Der Ausgangspunkt des Verfahrens war vergleichsweise banal. Ein Lehrer betrat das Klassenzimmer, in dem Dietrun W. soeben mit der Russischstunde in einer 10. Klasse begonnen hatte, weil er dort seinen Kugelschreiber vermutete. In der locker-gelösten Atmosphäre kurz vor den Sommerferien fielen aus den Reihen der Schüler flapsige Sprüche, einer sagte: „Der Ansgar hat ihn.“ Der damit gemeinte Ansgar S., ein bekennender Sorbe, gab die angeblich folgende Bemerkung von Dietrun W. im abendlichen Gespräch mit seinem Vater folgendermaßen wieder: „Das ist typisch für die Sorben: Erst klauen sie alles, und dann verkaufen sie es. Aus diesem Grunde sind sie so reich!“

Empörter Vater

Ansgars Vater Winfried S., ein Rechtsanwalt, geriet darüber in Empörung. Am nächsten Schultag fuhr er ins Johanneum und verlangte von der Lehrerin, dass sie sich vor versammelter Klasse entschuldigt, was Dietrun W. ablehnte. „Ich habe diese Äußerung nicht getan, also kann ich mich auch nicht dafür entschuldigen“, erklärte sie. Daraufhin reichte Winfried S. bei der Staatsanwaltschaft Hoyerswerda Anzeige wegen Beleidigung ein.

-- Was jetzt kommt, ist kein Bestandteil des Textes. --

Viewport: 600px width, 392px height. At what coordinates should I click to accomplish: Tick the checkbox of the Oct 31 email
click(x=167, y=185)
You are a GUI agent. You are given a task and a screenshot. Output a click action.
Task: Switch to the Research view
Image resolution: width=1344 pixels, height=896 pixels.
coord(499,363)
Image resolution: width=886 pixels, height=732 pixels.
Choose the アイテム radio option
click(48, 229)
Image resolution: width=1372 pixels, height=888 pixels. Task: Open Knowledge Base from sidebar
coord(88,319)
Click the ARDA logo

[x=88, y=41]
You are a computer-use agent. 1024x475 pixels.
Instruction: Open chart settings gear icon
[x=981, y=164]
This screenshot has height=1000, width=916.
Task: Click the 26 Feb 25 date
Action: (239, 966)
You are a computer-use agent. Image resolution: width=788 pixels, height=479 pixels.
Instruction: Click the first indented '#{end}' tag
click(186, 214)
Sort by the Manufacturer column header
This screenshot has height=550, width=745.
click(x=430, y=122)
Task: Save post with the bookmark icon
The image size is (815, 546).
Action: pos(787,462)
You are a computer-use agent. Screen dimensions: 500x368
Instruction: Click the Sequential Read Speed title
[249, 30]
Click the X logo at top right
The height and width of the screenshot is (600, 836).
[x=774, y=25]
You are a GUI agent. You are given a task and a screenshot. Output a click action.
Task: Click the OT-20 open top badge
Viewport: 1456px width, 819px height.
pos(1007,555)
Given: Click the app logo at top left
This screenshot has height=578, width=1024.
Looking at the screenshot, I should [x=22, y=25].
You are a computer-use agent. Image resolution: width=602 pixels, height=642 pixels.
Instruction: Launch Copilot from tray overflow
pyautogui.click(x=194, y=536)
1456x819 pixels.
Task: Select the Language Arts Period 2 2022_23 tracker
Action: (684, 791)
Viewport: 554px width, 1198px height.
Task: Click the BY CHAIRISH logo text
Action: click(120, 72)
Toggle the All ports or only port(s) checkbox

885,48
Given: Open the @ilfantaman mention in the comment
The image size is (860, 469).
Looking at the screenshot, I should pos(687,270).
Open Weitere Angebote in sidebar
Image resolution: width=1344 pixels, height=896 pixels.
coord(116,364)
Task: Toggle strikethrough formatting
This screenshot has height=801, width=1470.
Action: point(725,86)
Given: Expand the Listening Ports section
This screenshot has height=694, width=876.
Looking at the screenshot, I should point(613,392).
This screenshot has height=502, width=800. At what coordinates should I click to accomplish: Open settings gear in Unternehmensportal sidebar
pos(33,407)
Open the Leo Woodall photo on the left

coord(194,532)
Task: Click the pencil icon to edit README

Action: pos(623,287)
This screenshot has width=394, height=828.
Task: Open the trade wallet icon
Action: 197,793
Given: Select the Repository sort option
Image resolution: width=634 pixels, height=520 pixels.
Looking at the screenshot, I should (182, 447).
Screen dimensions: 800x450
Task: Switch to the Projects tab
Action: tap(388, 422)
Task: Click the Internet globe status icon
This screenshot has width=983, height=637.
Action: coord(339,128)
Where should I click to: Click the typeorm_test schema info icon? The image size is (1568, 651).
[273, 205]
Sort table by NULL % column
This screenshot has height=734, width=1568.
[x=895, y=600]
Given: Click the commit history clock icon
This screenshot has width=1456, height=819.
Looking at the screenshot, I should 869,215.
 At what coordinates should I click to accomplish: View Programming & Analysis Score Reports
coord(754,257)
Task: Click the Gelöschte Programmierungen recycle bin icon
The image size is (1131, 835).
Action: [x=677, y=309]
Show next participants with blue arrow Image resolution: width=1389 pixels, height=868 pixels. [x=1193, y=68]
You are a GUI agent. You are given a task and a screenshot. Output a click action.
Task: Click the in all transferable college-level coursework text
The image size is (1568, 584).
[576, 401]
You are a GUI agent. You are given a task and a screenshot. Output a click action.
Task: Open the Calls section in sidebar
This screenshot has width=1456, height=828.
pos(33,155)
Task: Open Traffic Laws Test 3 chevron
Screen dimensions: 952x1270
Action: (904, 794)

Wie schon vor dem dortigen Amtsgericht, so waren auch in der Berufungsverhandlung mehrere Mitschüler von Ansgar S., der in einem kleinen Dorf bei Bautzen lebt, als Zeugen geladen. Winfried S., der seinen Sohn als Nebenkläger vertrat, sah sich durch ihre Erklärungen in seiner Auffassung bestätigt. „Die Aussagen zeigen, dass die Schüler von der Schulleitung des Johanneums beeinflusst worden sind“, erklärte er. Es habe vor dem Prozess ein Gespräch zwischen der Schulleitung, der Staatsanwaltschaft Hoyerswerda und den als Zeugen geladenen Schülern gegeben, „in dem diesen deutlich gemacht wurde, welche Konsequenzen ihre Aussagen haben können“. Der Vorfall, so S., sollte unter den Tisch gekehrt werden. Im Übrigen sei dennoch deutlich geworden, dass sich die Lehrerin verächtlich gegenüber den Sorben geäußert habe. Deshalb sei sie wegen Beleidigung zu einer Geldstrafe zu verurteilen.

Keine Klarheit

Diese Auffassung teilte allerdings keiner der anderen Prozessbeteiligten einschließlich des Staatsanwaltes. Ebenso wie der Verteidiger forderte er den Freispruch der Angeklagten. Dem folgte die 2. Strafkammer mit ihrem Urteilsspruch. „Aus den Zeugenaussagen“, formulierte der Vorsitzende Richter Konrad Gatz vorsichtig, „lässt sich kein klares Bild von den Geschehnissen am 5. Juli ableiten“. Die Aussagen seien widersprüchlich und nicht geeignet, eine beleidigende Äußerung der Lehrerin nachzuweisen. Sie seien beeinflusst worden – allerdings nicht durch die Schulleitung, sondern durch die ständige Konfrontation mit dem angeblichen Spruch der Lehrerin. Gatz betonte, dass es „nicht um die Beleidigung des sorbischen Volkes, sondern um die Beleidigung eines einzelnen Sorben geht.“

Für Ansgar S. hat dieses Urteil noch eine weitere Konsequenz – da er als Nebenkläger das Berufungsverfahren ins Rollen gebracht hatte, muss er nun die Kosten des Prozesses tragen.